Rabac () is a Croatian resort town on Kvarner Bay, just southeast of Labin, in Istria.

Long a small fishing port, Rabac has grown in the 1970s into a resort town with numerous villas and apartment buildings.

The Rabac Festival is an annual electronic music festival that has been held there for many years; 3000 people attended in 2002.

History

Up until the end of the 19th century, Rabac was a small fishing village. British explorer Richard Francis Burton visited the village in 1876 and mentioned it his book The Seaboard of Istria. The first summer mansion was built at that time by the Prohaska family but got later destroyed during World War II. The first hotel in Rabac, named Quarnaro, was opened on 11 June 1889.

Hotels
Three  major hotels and a camping site are situated on the first beach. Along the 'Riva' apartments are available for rent. Along the second beach and Girandella countless hotels are situated, of particular note, the locally famous Albona hotel.

Tourist activity
Regular music concerts are held at Rabac beach and in the hotels.

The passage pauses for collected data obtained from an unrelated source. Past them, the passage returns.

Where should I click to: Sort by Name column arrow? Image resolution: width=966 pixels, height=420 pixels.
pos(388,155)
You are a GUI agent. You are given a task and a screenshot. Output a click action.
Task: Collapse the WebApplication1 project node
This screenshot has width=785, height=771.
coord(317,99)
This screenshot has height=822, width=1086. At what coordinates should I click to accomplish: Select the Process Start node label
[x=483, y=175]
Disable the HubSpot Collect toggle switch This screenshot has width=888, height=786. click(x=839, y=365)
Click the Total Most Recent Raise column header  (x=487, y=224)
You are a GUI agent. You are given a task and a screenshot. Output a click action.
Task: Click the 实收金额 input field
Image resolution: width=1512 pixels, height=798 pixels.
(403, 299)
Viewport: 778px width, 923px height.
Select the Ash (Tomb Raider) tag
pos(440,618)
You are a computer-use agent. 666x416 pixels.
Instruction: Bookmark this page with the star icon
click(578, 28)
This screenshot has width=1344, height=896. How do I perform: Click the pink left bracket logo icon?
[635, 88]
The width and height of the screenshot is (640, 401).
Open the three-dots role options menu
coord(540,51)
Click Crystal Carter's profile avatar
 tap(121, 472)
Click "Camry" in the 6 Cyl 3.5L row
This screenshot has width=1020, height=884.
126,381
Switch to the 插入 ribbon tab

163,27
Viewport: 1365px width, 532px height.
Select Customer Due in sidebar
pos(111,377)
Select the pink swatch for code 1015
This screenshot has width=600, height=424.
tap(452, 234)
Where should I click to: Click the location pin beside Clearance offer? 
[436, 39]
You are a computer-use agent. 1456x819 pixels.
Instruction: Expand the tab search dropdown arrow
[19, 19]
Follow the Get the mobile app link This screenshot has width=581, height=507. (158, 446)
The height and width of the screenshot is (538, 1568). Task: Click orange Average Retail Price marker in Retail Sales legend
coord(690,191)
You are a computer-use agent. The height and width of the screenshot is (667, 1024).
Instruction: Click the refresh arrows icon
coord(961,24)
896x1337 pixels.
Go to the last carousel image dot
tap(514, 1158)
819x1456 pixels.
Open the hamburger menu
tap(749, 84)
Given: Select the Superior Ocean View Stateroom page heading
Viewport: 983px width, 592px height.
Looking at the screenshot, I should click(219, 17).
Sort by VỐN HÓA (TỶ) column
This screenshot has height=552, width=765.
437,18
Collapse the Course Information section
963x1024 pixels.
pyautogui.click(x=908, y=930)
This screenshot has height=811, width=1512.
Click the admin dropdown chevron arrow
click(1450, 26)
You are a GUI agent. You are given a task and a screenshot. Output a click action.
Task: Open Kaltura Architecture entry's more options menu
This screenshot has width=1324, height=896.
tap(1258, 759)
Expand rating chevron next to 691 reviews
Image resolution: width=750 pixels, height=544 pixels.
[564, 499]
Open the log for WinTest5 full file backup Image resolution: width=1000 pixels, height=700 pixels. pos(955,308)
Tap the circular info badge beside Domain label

Magic shows at night are prevalent as are comedians. Tourist expeditions to Venice, Dubrovnik and Krka are common and operate daily at 1 and 3 pm. Fishing tours are also common and cost about 100 kuna.

Education
Although Rabac is better known as a travel and tourism destination, the Matija Vlačić Primary School offers four grades of primary education for the local students. For the higher grades and secondary education students have to travel to the nearby city of Labin.

Climate

Notable people
 Franka Batelić, musician, grew up in Rabac.
 Elis Lovrić, musician, grew up in Rabac.